To perform model training, validation, and test steps as well as save your own trained model run:
```bash
python chemic_train_eval.py
```
Note, that the program should be run in the directory where the folder `dataset_for_image_classifier` is located.

## Models
Download pretrained models from Zenodo as archive [models.zip](https://doi.org/10.5281/zenodo.10709886) and unzip its content to the directory `chemic/models`.
The directory `models` should contain the pretrained model `chemical_image_classifier_resnet50.pth` for chemical image classification.

## Usage Web Service for Chemical Image Classification

### 1. Start the Flask web server in production mode
Run in command line from the directory ChemIC:
```bash
gunicorn -w 1 -b 127.0.0.1:5000 --timeout 3600 chemic.app:app
```
- -w 1: Specifies the number of worker processes. In this case, only one worker is used.
  Adjust this value based on your server's capabilities.
- -b 127.0.0.1:5000: Binds the application to the specified address and port. Change
  the address and port as needed.
- --timeout 3600: Sets the maximum allowed request processing time in seconds.
  Adjust this value based on your application's needs.

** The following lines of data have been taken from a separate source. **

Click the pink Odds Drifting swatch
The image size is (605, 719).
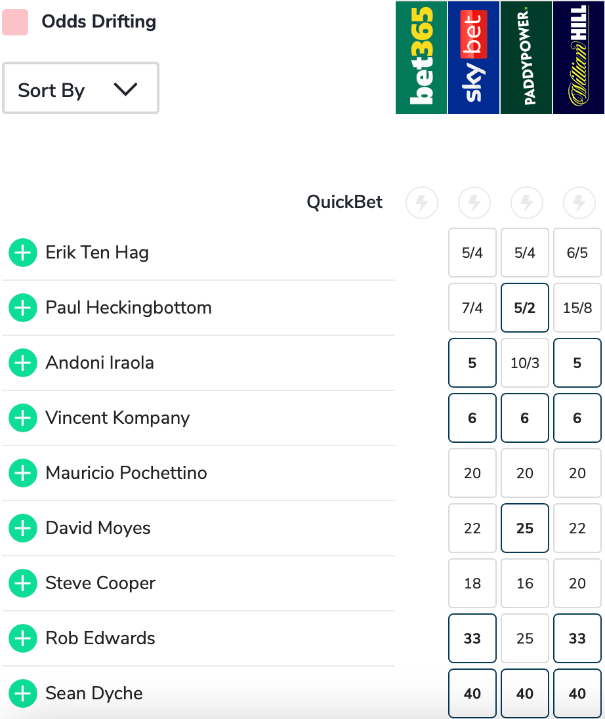tap(15, 22)
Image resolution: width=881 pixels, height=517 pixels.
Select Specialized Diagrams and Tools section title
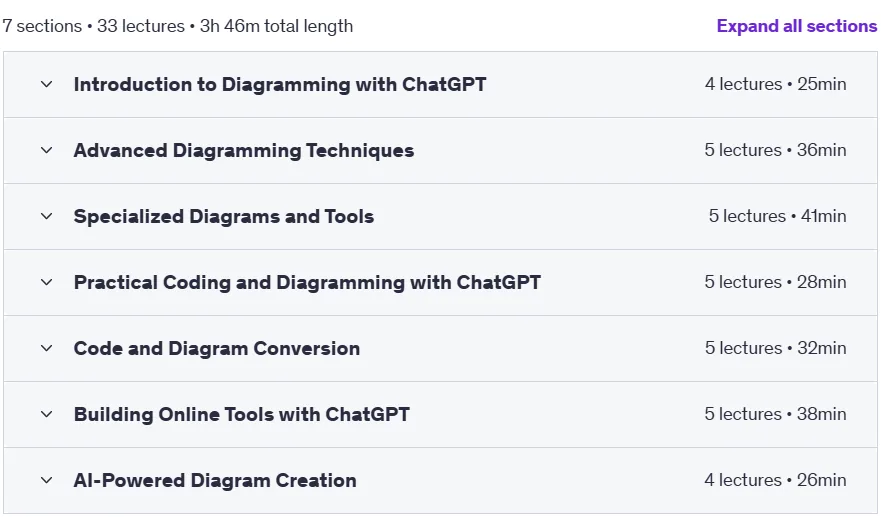pos(224,216)
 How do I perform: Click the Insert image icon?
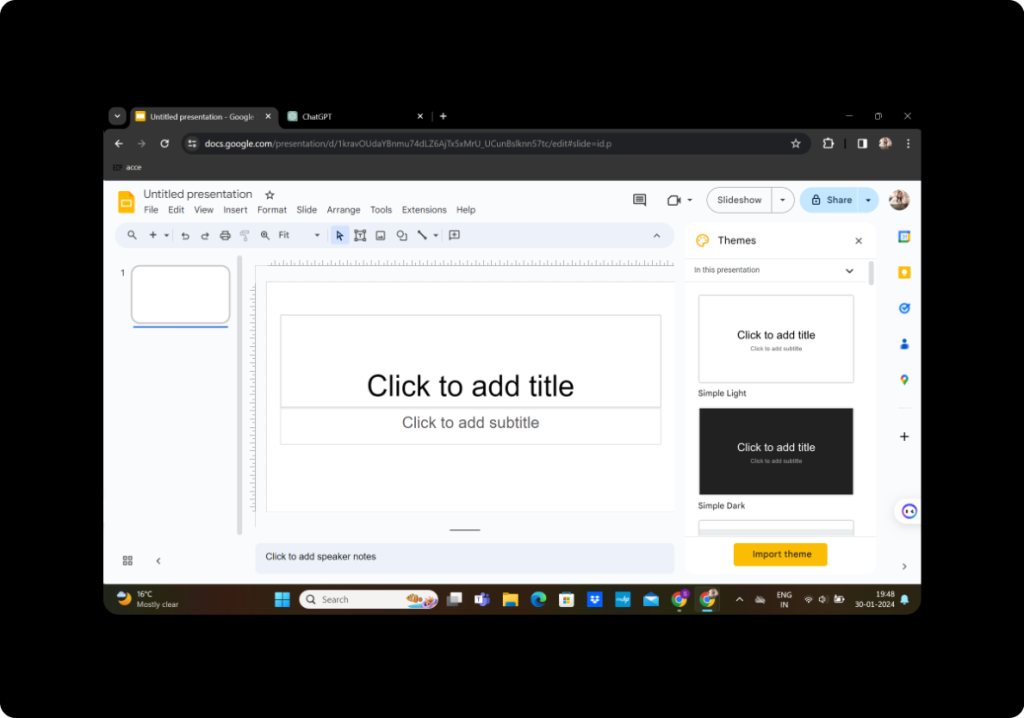[x=381, y=236]
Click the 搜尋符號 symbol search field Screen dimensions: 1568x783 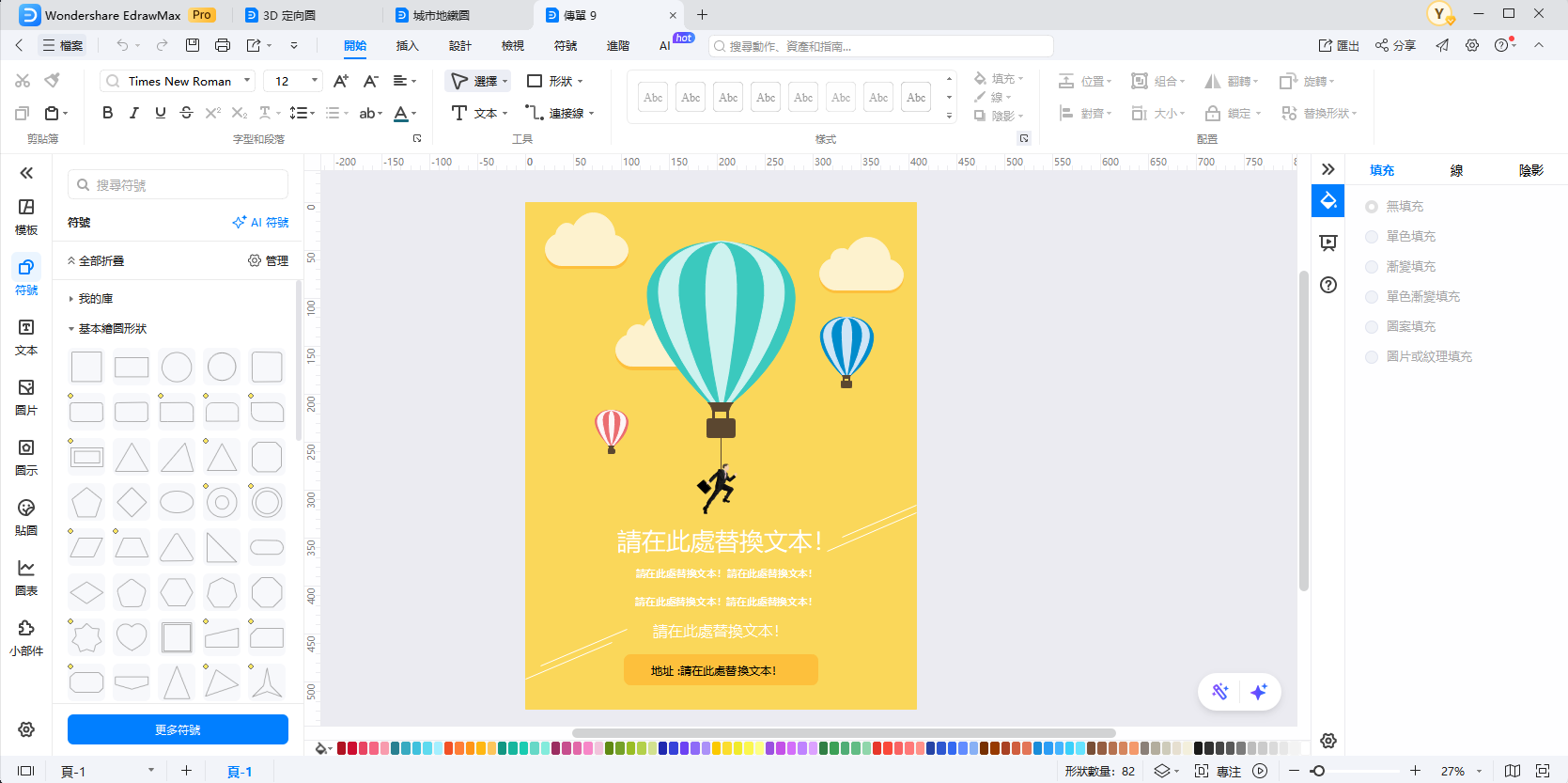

## 2. Classify Image with client.py module
```bash
 python chemic/client.py --image_path /path/to/images --export_dir /path/to/export
```
OR 
```bash
 python chemic/client.py  --image_data <base64_encoded_string> --export_dir /path/to/export
```
- **--image_path** is the path to the image file or directory with images for classification.
- **--image_data** is the base64 encoded image data.
- **--export_dir** is the export directory for the results.

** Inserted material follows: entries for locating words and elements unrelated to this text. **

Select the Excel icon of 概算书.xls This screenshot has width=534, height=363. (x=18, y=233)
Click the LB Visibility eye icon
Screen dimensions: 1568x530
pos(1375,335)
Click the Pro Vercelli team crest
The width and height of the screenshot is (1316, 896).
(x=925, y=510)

## 3. Or use client for classification in your code
```python
from chemic.client import ChemClassifierClient

client = ChemClassifierClient(server_url='http://127.0.0.1:5000')
# Check the health of the server
health_status = client.healthcheck().get('status')
print(f"Health Status: {health_status}")

# Use image path or directory. Replace with the actual path to your image file
image_path = '<path to the image file or directory with images for classification>'
recognition_results = client.classify_image(image_path)

# OR use base64-encoded image data. Replace with your base64-encoded image data:
base64_data = b'iVBORw0KGgoAAAANSUhEUgA....'
recognition_results = client.classify_image(image_data=base64_data)

# Recognition results will be returned in the form of  a list of dictionaries
print(recognition_results)
[{'image_id': 'image_name_1.png',
  'predicted_label': 'single chemical structure',
  'program': 'ChemIC',
  'program_version': '1.2'},
 {'image_id': 'image_name_2.png',
  'predicted_label': 'multiple chemical structures',
  'program': 'ChemIC',
  'program_version': '1.2'},
  ...
]
```
## Jupyter Notebook
The `client_image_classifier.ipynb` Jupyter notebook in folder `notebooks` provides an easy-to-use interface for classifying images.
Follow the outlined steps to perform image classification.

## Author:
Dr. Aleksei Krasnov
a.krasnov@digital-science.com
OntoChem GmbH part of Digital Science

## Citation:
- A. Krasnov, S. Barnabas, T. Böhme, S. Boyer, L. Weber, Comparing software tools for optical chemical structure recognition, Digital Discovery (2024).	https://doi.org/10.1039/D3DD00228D
- L. Weber, A. Krasnov, S. Barnabas, T. Böhme, S. Boyer, Comparing Optical Chemical Structure Recognition Tools, ChemRxiv. (2023). https://doi.org/10.26434/chemrxiv-2023-d6kmg-v2

## License:
This project is licensed under the MIT - see the LICENSE.md file for details.